There is no shortage of apps that analyze your Twitter account for data, digging up when you first joined Twitter, the apps used to post, etc., but that hasn’t been the case for Facebook – probably because of the higher data complexity and privacy concerns associated with it. But last week Wolfram|Alpha made their debut in analytics for personal Facebook accounts. It’s not likely something that the general public will ever get excited about, but, than again, I’m not the general public, so I was very interested on what it had to offer.
You can get started at the dedicated page on the site or directly by searching for
facebook report or
my facebook on Wolfram|Alpha. Naturally, you have to grant permission to access your Facebook data. Unfortunately, before you get the report you also have to create a Wolfram|Alpha account – this just creates an unnecessary entry barrier for users. Furthermore, downloading charts or data requires a Pro account. You can start a trial version, but that only comes with 500 credits, which are not nearly enough to save the data from this report, let alone any other.
But putting these limitations aside, let’s see what the report reveals. It starts off fairly unimpressive, showing your profile picture and date of birth, along with some Wolfram-Alpha-style enhancements like the Moon phase and the time until your next birthday. The more interesting insights start in the next section, which analyses your recent activity on Facebook, specifically two years’ worth of updates. My activity has definitely picked up in this period, from about 10 updates per month to recent peaks of nearly 40! Further down in the report you can also find a breakdown of the post frequency by day of the week and hour.
Apparently I prefer posting links over status updates – some 52% of my updates had links compared to 44% without links; there are some months where I posted links exclusively. I’m not a big fan of photo uploads – only 19 pictures in 2 years! Very true, because as a photo enthusiast I can’t stand the way Facebook compresses photos, destroying their quality, so I prefer to share them on Picasa or Flickr – hence even more link updates! That might change as I start to upload more mobile pics from the iPhone.
Another interesting bit of information: the app used to post updates. For me the result was mostly expected: ifttt and HootSuite top the charts because I use(d) both to schedule updates on Facebook and Twitter and to share links from Google Reader.
Next up: post statistics, where you can find the number of likes and comments on these posts and the average number of words – with 88 characters on average per status update they would fit just as well on Twitter! Wolfram|Alpha also digs up your most commented status update and the people that have shared and commented the most on your updates. It would be nice it they would also show on which friend’s updates you commented most – maybe in a future update? A little further down you’ll find the same analysis for photos – for me a tie: two photos with 11 likes and 4 photos with 6 comments. I’m sure I could do better if I would just upload more photos (see above)…
But Facebook is as much about your friends as it is about yourself (even if some people didn’t get that memo), so the analysis wouldn’t be complete without some data on your connections – provided they have allowed that through their privacy settings. We start up with lighter stuff, like the age (again, not very surprisingly most friends share my age group, with a clear peak around 30 years old) and gender distribution (about 60% female and 40% male), age rankings, the countries they live in and languages they speak – though the data starts getting sparse here, as people don’t bother filling in such details. A little more on the quirky side: you can get a distribution by zodiac signs – I had no idea I had so many Libra and Cancer friends!

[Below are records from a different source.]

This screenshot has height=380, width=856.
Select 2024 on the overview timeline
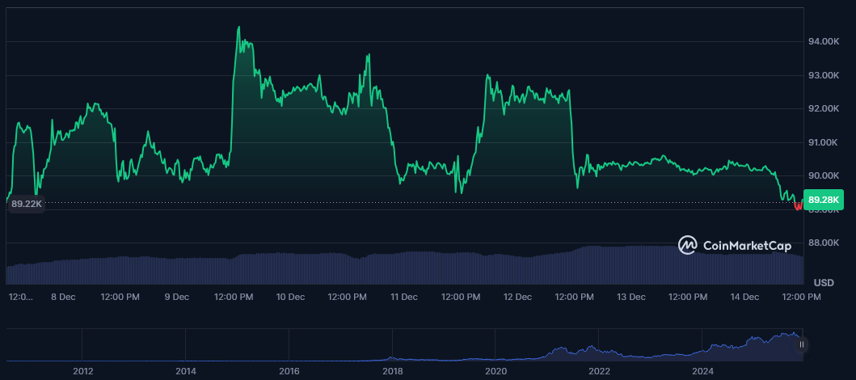pyautogui.click(x=702, y=371)
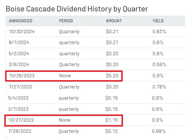Click the YIELD column header
This screenshot has height=138, width=185.
158,21
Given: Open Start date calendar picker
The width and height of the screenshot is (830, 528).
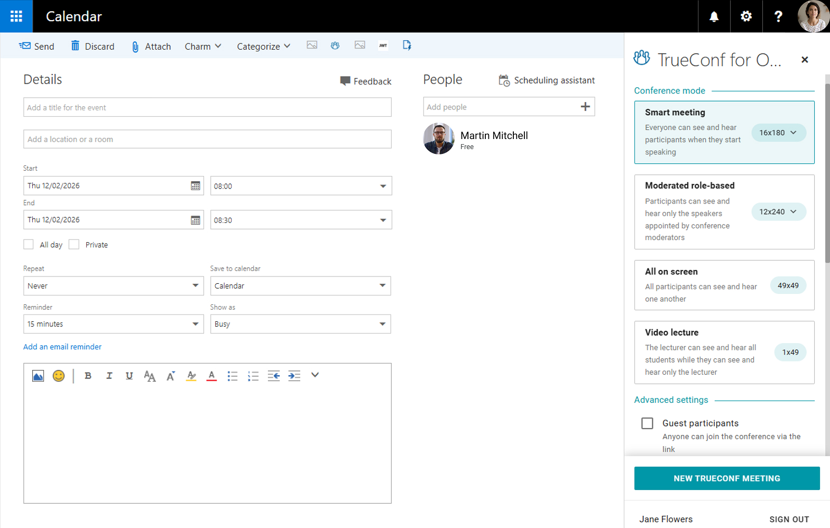Looking at the screenshot, I should [195, 186].
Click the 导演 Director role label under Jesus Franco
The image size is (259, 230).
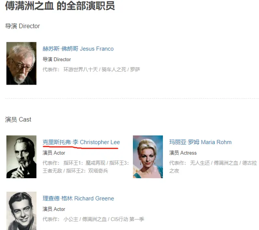57,60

Slightly unexpected, the analysis of the relationship status shows more of my male friends are already ‘married’ (66.7% compared to 54.7% of females), but less are ‘in a relationship’. ‘Engaged’ is not really an option apparently. But there I less data to work with here, less than half of my friends have bothered changing that field, so it might not reflect the real picture.

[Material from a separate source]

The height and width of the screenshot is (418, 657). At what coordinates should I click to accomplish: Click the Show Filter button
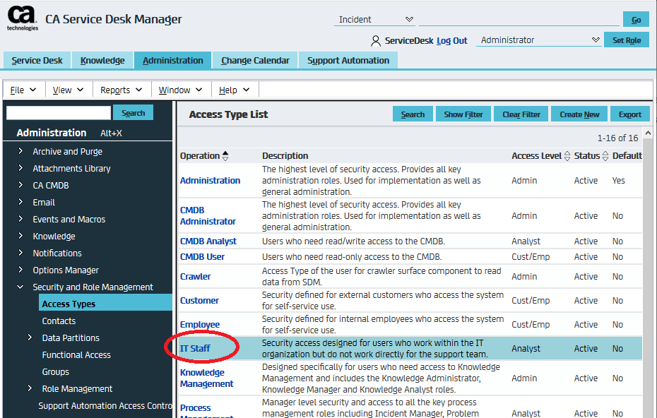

The best part comes last in the form of a graph of your entire Facebook friend network, mapped by mutual connections – these are reflected both in the overall structure of the network and in the size of the bubbles representing individual friends. It’s really remarkable how accurate this representation is, possibly because I tend to only “friend” people I met in real life – quaint, I know! There are three main clusters, two of them tighter, the third one looser. The upper red cluster represent my first job, which, being in a different field than my studies and following jobs, is somewhat separated from the rest of my connections. It connects to the loose orange cluster through a large node, a coworker from my first job who also attended the same university as me. This larger cluster covers several areas of my life, starting with my high-school years, the university and two other jobs, including the current one. But it’s still accurate because many of my high-school friends attended the same university and I met many former university colleagues later in my career. This cluster overlaps on the left side a fair amount with the green cluster – my third job – and again I can easily recognize the nodes connecting the two: former colleagues from the university that ended up working there as well. The unconnected bits on the bottom are distant family members; the tail stretching towards lower left are former childhood friends I have grown distant of; the branch trailing in the upper left has some online people that added me, so I added them back. For a computer-generated map, it’s pretty close to the truth! I would love to see a similar analysis done on other sets of data – maybe LinkedIn could be next?